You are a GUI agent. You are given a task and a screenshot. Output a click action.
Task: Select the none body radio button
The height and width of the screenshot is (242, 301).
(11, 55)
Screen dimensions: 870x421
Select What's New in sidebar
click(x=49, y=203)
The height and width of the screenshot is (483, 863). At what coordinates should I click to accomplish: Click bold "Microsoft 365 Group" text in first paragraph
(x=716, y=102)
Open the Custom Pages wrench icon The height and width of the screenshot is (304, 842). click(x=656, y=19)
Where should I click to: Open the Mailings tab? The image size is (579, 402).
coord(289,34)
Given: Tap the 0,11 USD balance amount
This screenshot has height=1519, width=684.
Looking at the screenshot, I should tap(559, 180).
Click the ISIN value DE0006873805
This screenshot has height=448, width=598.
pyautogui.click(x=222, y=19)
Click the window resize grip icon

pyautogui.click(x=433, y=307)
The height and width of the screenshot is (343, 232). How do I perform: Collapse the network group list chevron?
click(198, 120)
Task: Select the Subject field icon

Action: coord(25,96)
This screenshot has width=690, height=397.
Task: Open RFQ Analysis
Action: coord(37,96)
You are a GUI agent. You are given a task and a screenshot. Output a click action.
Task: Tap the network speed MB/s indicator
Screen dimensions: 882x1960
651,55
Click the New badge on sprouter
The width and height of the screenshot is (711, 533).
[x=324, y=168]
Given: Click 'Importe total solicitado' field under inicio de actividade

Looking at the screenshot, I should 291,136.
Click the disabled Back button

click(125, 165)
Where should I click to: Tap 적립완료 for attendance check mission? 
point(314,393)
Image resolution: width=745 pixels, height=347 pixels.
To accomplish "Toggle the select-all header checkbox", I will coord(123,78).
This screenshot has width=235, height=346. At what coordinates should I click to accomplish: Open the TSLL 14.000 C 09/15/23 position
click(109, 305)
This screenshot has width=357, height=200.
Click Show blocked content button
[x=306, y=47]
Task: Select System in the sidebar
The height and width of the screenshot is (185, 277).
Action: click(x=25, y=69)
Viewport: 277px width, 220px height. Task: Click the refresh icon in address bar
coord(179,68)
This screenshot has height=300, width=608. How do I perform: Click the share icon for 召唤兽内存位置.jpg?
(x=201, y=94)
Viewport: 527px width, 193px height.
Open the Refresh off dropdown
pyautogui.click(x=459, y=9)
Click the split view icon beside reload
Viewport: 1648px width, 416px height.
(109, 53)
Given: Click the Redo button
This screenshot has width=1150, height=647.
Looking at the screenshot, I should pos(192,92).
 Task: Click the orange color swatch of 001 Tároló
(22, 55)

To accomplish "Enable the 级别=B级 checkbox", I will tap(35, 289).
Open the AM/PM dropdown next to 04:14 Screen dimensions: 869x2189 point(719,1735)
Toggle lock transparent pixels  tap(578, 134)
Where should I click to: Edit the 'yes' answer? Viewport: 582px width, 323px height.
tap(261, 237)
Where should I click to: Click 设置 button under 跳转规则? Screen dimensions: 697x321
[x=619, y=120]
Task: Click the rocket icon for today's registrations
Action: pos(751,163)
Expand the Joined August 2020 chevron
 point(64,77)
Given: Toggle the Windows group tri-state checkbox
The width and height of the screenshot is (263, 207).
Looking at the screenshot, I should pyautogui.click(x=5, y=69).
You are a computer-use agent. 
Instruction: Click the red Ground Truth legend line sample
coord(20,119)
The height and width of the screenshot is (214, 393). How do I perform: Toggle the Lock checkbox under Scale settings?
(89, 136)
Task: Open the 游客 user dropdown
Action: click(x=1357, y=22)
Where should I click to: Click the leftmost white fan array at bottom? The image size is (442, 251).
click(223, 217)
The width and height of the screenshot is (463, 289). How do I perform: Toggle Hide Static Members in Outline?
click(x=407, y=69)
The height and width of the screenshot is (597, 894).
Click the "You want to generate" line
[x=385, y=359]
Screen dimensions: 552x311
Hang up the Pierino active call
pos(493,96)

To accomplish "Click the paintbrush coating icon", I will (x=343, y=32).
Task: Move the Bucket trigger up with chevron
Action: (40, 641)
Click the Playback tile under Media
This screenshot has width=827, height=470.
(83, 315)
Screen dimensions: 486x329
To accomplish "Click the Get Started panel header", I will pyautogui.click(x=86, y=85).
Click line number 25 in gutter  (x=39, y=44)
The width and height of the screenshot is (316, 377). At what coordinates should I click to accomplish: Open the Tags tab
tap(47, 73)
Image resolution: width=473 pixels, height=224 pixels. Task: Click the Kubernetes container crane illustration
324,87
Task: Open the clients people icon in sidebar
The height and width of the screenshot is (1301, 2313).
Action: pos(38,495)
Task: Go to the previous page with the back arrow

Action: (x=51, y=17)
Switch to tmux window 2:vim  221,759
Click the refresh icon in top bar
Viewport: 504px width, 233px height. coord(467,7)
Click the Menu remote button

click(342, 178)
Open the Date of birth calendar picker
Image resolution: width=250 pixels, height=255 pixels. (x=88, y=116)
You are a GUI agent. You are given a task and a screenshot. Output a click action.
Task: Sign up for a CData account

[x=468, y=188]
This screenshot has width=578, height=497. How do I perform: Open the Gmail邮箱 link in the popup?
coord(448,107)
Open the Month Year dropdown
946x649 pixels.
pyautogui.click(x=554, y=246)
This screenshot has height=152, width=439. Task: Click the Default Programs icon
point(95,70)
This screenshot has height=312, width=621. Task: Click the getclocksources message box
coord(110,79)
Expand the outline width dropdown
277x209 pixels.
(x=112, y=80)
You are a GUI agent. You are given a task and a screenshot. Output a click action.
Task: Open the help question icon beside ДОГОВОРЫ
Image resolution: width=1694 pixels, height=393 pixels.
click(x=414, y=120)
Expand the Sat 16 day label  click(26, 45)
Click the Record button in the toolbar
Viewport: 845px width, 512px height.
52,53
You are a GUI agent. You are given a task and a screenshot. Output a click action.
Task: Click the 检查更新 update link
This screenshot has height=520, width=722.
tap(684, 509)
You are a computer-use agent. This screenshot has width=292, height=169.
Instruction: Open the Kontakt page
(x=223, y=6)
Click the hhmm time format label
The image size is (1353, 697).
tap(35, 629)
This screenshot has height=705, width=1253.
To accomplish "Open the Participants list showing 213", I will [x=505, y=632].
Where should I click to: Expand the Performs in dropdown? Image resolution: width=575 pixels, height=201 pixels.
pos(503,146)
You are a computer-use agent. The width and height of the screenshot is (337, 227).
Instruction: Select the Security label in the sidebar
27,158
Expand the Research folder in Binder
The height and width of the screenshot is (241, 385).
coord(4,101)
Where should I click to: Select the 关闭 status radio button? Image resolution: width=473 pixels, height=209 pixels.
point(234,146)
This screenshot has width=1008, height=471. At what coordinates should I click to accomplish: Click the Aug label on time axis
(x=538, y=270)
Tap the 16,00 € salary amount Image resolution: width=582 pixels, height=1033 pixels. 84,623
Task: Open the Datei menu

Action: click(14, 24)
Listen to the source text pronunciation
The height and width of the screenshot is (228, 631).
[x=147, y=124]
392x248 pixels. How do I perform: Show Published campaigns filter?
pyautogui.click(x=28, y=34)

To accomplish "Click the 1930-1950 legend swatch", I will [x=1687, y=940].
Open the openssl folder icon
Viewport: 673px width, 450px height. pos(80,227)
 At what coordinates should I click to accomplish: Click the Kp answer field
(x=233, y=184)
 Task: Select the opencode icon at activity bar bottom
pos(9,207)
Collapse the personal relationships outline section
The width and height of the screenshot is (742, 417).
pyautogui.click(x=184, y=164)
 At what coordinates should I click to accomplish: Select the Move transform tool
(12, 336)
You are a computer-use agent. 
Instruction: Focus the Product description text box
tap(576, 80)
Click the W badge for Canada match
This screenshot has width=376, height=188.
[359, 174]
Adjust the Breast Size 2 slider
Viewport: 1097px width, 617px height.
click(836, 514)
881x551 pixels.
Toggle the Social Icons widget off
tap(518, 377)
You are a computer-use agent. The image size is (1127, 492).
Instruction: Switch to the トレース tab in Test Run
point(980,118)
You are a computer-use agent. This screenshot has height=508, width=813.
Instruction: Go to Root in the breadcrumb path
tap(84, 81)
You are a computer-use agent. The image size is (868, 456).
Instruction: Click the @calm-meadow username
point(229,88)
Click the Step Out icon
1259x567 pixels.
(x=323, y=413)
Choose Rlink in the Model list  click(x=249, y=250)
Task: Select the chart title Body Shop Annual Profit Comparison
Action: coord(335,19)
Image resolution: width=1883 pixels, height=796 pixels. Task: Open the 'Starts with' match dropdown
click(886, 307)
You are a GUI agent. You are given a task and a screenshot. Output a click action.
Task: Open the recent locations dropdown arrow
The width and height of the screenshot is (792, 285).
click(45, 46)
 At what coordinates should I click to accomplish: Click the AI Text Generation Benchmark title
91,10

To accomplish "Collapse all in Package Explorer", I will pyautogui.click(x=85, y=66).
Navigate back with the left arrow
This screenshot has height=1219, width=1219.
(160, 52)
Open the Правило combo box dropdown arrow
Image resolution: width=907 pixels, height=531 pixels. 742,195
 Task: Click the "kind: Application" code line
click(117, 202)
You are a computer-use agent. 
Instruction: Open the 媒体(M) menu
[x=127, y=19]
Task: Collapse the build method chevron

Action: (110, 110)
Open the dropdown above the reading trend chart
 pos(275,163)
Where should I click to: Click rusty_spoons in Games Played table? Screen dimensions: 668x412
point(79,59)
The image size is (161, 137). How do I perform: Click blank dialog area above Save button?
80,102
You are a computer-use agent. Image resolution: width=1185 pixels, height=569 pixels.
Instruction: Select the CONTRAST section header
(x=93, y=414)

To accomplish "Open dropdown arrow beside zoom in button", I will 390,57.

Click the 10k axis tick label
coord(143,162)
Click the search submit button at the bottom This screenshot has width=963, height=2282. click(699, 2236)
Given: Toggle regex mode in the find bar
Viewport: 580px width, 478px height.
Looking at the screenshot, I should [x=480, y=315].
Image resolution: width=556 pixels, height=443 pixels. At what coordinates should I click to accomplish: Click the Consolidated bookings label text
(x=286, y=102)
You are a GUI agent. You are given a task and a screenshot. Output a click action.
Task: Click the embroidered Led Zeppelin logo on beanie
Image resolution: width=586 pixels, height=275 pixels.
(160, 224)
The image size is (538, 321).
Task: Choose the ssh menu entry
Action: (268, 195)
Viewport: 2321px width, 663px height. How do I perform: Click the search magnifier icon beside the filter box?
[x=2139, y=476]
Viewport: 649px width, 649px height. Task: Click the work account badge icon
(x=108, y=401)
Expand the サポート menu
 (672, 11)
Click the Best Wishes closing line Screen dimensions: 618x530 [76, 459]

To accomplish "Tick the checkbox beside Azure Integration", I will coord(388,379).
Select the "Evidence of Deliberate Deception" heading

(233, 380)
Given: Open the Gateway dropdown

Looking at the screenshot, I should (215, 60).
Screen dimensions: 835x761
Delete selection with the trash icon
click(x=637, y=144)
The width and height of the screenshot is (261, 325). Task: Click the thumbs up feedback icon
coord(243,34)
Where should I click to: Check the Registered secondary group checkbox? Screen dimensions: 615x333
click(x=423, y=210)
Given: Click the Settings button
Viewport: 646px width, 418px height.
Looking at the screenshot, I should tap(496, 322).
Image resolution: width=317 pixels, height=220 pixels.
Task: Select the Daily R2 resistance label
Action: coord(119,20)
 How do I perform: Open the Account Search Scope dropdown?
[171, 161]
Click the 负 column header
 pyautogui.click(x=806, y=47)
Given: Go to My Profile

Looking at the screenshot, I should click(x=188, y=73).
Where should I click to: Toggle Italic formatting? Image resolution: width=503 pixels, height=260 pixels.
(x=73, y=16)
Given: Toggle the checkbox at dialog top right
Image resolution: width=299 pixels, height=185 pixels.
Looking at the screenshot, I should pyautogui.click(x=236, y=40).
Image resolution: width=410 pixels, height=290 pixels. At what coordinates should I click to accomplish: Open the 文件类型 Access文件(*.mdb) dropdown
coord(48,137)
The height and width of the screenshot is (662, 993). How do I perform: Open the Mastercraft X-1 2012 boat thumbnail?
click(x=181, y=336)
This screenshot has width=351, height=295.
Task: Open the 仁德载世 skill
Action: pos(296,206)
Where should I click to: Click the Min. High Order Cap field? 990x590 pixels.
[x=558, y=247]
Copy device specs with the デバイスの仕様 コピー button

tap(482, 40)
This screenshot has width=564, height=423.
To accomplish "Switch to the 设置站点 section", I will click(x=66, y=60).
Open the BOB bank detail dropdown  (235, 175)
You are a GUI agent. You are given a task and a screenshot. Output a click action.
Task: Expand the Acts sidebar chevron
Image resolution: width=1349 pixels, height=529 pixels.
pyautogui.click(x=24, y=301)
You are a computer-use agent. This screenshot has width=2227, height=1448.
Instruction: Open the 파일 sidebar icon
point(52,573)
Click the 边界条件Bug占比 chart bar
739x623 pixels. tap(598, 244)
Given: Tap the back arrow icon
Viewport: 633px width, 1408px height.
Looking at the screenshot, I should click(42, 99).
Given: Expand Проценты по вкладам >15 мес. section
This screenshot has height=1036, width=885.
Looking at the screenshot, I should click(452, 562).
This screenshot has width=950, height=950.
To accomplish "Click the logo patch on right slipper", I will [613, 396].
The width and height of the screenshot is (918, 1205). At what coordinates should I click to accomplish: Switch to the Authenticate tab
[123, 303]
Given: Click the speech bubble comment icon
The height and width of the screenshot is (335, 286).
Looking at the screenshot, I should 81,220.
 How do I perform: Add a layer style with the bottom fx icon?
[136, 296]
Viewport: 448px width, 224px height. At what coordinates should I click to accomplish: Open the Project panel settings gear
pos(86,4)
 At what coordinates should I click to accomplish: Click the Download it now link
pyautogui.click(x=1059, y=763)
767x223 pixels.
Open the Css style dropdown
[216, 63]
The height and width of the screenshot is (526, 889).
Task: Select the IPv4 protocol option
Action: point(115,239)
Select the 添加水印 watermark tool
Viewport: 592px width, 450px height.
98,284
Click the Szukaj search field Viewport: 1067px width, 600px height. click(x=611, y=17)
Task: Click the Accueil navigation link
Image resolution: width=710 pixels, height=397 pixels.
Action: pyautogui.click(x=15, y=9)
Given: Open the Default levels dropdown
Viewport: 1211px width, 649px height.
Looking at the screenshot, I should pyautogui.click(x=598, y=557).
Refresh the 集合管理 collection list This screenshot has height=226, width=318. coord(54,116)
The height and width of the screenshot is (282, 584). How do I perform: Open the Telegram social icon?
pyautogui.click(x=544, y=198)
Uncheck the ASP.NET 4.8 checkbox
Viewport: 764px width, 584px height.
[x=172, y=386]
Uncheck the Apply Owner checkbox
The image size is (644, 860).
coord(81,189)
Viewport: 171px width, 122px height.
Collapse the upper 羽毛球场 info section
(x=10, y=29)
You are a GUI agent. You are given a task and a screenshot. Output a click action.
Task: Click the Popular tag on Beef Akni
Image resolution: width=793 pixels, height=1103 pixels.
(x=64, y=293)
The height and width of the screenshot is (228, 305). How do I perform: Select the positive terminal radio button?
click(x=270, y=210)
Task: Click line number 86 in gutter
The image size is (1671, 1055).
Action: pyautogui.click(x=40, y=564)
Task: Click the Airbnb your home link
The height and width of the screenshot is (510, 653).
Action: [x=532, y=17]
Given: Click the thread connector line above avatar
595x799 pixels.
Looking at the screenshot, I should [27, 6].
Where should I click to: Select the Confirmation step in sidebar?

## [HOW TO COMPLETE THIS TASK]
Scan the listing above for the word "right" and show each line where it is found.

## [TASK RESPONSE]
Given: Toggle the checkbox at dialog top right
To accomplish "Click the logo patch on right slipper", I will [613, 396].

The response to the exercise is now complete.